Three details that will help you achieve the best results no matter what activities you choose
by Jack Kirven, MFA, NASM . Contributing Writer
When starting a fitness program it’s best to begin by developing good habits from the get-go. The single most important factor when exercising, regardless of the regimen you prefer, is safety. Without that as a foundation your entire process will eventually crumble, and your gains will be lost to injury.
The beneficial practices I want you to adopt are invariably connected to the three details many people find the most tedious or insignificant. Unfortunately, without them you will not only hit plateaus faster, you will increase your risk for injury while diminishing both the rate and extent of your gains. In essence these are the vegetables that your mother had to force you to choke down. Without them you don’t get any dessert.
Do you know what happens when you don’t breathe? It’s not a trick question — you die. Not immediately, of course, but you get the point: breath equals life. All organisms must respirate in some fashion to survive. Yet many well-intentioned exercisers breathe arhythmically, counter-intuitively or simply not at all.
This is the oversimplified, catch-all guideline that you should practice as your mantra until it becomes second nature: exhale on the exertion. That is to say that when doing calisthenics (dips, pushups, etc.), free weights (exercises with dumbbells or barbells), or cable/plate machines, blow your air out of your mouth when you do a repetition of the exercise, and draw air in through your nose as you go back to the starting position. Reversing your breath isn’t the end of the world; however, it is much more effective to draw air in as you return to the beginning position, so that the oxygen is available to your muscles when they execute the next repetition. If you are doing aerobic work (walking, running, biking, swimming, etc.) breathe in for two or four repetitions and out for the same.
Proper use of breath not only cleanses the blood, it provides the oxygen your body needs to process energy, and it actually makes the exercises easier. Breath engages and stabilizes your core (the area that includes all the muscles, nerves and bones connected to your abs, lower back, groin and butt), so that you can put the most “umph” into your effort.
If you really pay close attention you will probably notice that once you begin breathing properly it feels awkward, if not outright uncomfortable, to reverse or inhibit your breathing. A good sign that you’re working out at an appropriate level: you can still converse with your gym buddy, but you need to take a yawn every now and then.

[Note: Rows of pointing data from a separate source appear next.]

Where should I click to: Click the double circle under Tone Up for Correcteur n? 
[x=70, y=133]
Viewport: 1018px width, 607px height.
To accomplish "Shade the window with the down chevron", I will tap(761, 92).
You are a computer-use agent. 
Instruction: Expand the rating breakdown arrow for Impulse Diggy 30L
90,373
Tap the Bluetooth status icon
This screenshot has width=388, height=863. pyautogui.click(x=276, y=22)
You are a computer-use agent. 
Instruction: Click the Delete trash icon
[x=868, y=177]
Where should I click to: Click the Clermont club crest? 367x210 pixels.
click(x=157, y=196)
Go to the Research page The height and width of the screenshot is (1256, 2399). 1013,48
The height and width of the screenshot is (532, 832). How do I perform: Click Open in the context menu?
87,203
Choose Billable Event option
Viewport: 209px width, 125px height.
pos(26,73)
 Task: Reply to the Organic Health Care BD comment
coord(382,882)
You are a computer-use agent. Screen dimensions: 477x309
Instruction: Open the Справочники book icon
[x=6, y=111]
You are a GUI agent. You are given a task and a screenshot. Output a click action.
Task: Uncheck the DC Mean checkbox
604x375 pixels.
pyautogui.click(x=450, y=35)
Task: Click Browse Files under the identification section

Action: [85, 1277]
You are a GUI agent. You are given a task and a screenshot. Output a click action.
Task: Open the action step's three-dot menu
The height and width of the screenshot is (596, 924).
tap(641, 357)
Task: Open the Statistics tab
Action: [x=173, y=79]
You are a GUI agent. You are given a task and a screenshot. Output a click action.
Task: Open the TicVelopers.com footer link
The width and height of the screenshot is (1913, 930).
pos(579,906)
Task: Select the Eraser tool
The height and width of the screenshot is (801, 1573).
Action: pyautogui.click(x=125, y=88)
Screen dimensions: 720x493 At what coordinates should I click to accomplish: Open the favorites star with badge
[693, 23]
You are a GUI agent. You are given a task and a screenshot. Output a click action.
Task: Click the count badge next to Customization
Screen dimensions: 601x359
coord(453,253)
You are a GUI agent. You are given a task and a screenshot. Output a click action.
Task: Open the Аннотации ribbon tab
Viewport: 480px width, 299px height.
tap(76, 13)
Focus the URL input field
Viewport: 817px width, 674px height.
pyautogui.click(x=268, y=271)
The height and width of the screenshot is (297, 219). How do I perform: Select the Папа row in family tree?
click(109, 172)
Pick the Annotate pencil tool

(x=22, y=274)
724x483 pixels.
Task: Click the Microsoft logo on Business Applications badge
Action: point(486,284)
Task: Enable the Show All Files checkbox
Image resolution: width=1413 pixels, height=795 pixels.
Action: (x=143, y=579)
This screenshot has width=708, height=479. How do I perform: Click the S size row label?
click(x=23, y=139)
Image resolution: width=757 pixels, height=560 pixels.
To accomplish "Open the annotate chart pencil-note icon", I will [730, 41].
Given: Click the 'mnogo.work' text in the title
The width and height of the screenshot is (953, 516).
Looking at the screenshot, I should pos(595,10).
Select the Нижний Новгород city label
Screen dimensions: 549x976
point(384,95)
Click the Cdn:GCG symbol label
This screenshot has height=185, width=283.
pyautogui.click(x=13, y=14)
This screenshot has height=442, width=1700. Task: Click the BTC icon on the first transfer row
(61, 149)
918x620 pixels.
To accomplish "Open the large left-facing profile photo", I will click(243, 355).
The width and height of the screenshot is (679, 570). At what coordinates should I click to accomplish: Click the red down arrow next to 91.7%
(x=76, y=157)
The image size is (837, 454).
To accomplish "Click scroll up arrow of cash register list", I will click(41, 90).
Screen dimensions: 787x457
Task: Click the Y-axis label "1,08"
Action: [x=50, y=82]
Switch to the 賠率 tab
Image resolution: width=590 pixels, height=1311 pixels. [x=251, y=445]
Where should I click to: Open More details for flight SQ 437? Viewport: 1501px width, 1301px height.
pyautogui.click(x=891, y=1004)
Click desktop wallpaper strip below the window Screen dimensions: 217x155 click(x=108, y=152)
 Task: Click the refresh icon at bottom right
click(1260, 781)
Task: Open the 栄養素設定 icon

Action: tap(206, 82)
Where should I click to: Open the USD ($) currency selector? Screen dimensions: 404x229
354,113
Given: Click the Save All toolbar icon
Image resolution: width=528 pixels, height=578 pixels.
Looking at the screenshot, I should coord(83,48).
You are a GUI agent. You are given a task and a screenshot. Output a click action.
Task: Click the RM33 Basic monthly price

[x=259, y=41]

In everyday terms alignment is posture. Every exercise has a postural alignment that is safest and most effective. It is beyond the scope of this article to explain the unique alignment for every exercise you might do, so once again I will provide a catch-all rule (with the understanding that you should comprehend clearly what an exercise is before you do it): heels to knees to hips to shoulder blades to head. What does all that mean?
Whether standing up or sitting/lying down each major joint in the legs and torso should be lined up with all the others. This doesn’t mean that you stand rigidly. It simply means that you should feel balanced when you stand. How do you know when you’re balanced?
Stand up and close your eyes. Place your hands on your thighs. You should feel your weight evenly on both sides of your body, and you will become acutely aware of the microshifts that are required to stay centered. Balance occurs when those little grips in the fronts and backs of your legs and torso slow down or stop. You should be able to relax your kneecaps as well while you “float” over your feet.
The final guideline for this session: quality over quantity. It matters very little that you can do 261 of these or 87 of those. It matters more how you do the repetitions you complete. Technique is a combination of proper breathing, proper alignment, and a resolve to complete each repetition of an exercise smoothly, safely and with concentration.
Once you strangle through another repetition or allow your torso or limbs to heave out of alignment you are no longer using proper technique. Avoid hoisting, swinging and jutting. Apply a patient, focused control to every moment.
A final word of encouragement: you are a landscape — just as it took time to carve out the Grand Canyon or build up the Himalayas, it will take time to mold yourself into a new you. Be persistent, avoid short cuts, and know that your hard work will pay off in the long run.
— Jack Kirven holds an MFA in Dance from UCLA and a national certification in personal fitness training through NASM.